Portfolio/Learn/Union-Find: The Disjoint Set Data Structure
Algorithms & DSAdvanced

Union-Find: The Disjoint Set Data Structure

Learn the Union-Find structure with path compression and union by rank — near-O(1) per operation. Solve connected components, cycle detection, and Kruskal's MST.

13 min read
March 5, 2026
Union-FindDisjoint SetConnected ComponentsMSTPython

When to Use Union-Find

Union-Find tracks connected components that grow over time via merge operations. It answers 'are X and Y connected?' in near-constant time. Use it for: dynamic connectivity, cycle detection in undirected graphs, Kruskal's minimum spanning tree, and accounts/islands merging problems.

Implementation with Optimizations

Two optimizations make Union-Find nearly O(1) per operation: path compression (flatten the tree during find) and union by rank (attach smaller tree under larger). Together they achieve O(α(n)) amortized — effectively constant for all practical inputs.

python
class UnionFind:
    def __init__(self, n: int):
        self.parent = list(range(n))
        self.rank = [0] * n
        self.components = n

    def find(self, x: int) -> int:
        """Find root with path compression."""
        if self.parent[x] != x:
            self.parent[x] = self.find(self.parent[x])
        return self.parent[x]

    def union(self, x: int, y: int) -> bool:
        """Union by rank. Returns False if already connected."""
        rx, ry = self.find(x), self.find(y)
        if rx == ry:
            return False

        if self.rank[rx] < self.rank[ry]:
            rx, ry = ry, rx
        self.parent[ry] = rx
        if self.rank[rx] == self.rank[ry]:
            self.rank[rx] += 1

        self.components -= 1
        return True

    def connected(self, x: int, y: int) -> bool:
        return self.find(x) == self.find(y)

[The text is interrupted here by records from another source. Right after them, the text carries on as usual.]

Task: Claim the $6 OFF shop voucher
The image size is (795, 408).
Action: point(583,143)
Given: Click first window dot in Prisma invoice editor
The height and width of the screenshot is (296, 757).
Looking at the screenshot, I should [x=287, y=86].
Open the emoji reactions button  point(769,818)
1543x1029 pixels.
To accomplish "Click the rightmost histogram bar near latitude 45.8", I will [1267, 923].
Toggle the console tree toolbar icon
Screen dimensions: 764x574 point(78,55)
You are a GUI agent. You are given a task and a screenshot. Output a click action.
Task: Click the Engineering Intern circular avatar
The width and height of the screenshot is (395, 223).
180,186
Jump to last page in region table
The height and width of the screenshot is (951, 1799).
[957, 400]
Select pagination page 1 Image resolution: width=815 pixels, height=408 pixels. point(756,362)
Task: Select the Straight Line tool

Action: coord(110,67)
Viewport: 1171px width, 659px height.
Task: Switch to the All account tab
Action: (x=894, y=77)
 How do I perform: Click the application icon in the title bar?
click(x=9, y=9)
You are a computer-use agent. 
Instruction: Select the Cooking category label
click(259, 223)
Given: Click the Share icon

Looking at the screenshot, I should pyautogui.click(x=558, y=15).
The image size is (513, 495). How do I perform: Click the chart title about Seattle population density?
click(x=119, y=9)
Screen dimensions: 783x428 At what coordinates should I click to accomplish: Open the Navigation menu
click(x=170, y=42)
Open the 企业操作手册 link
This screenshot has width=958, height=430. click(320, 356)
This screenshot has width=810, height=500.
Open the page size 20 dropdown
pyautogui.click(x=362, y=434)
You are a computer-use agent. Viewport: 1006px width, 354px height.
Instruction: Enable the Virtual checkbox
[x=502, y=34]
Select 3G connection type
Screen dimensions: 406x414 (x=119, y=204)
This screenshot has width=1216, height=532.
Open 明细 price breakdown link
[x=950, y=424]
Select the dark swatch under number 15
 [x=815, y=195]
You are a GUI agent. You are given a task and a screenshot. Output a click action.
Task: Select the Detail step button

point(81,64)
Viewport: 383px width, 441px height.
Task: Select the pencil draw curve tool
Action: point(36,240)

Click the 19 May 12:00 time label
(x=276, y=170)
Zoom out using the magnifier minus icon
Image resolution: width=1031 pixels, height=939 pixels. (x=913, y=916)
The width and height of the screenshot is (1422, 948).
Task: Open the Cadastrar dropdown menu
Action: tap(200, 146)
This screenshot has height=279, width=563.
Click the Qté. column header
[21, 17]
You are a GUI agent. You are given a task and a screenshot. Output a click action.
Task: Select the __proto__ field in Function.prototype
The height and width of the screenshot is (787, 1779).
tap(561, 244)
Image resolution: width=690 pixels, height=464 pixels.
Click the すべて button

Application: Number of Islands (Union-Find)

python
def num_islands_uf(grid: list[list[str]]) -> int:
    """Count islands using Union-Find instead of DFS."""
    if not grid:
        return 0

    rows, cols = len(grid), len(grid[0])
    uf = UnionFind(rows * cols)
    water = 0

    for r in range(rows):
        for c in range(cols):
            if grid[r][c] == "0":
                water += 1
                continue
            # Union with right and down neighbors
            for dr, dc in [(0, 1), (1, 0)]:
                nr, nc = r + dr, c + dc
                if nr < rows and nc < cols and grid[nr][nc] == "1":
                    uf.union(r * cols + c, nr * cols + nc)

    return uf.components - water

Application: Kruskal's Minimum Spanning Tree

python
def kruskal_mst(n: int, edges: list[tuple[int, int, int]]) -> list[tuple[int, int, int]]:
    """Find MST using Kruskal's algorithm. edges = [(weight, u, v)]"""
    edges.sort()  # Sort by weight
    uf = UnionFind(n)
    mst = []

    for weight, u, v in edges:
        if uf.union(u, v):  # Only add if it connects new components
            mst.append((weight, u, v))
            if len(mst) == n - 1:
                break

    return mst

Union-Find vs BFS/DFS for connectivity: use Union-Find when edges arrive incrementally (online) or when you need efficient merging. Use BFS/DFS when you have the full graph and need shortest paths or specific traversal orders.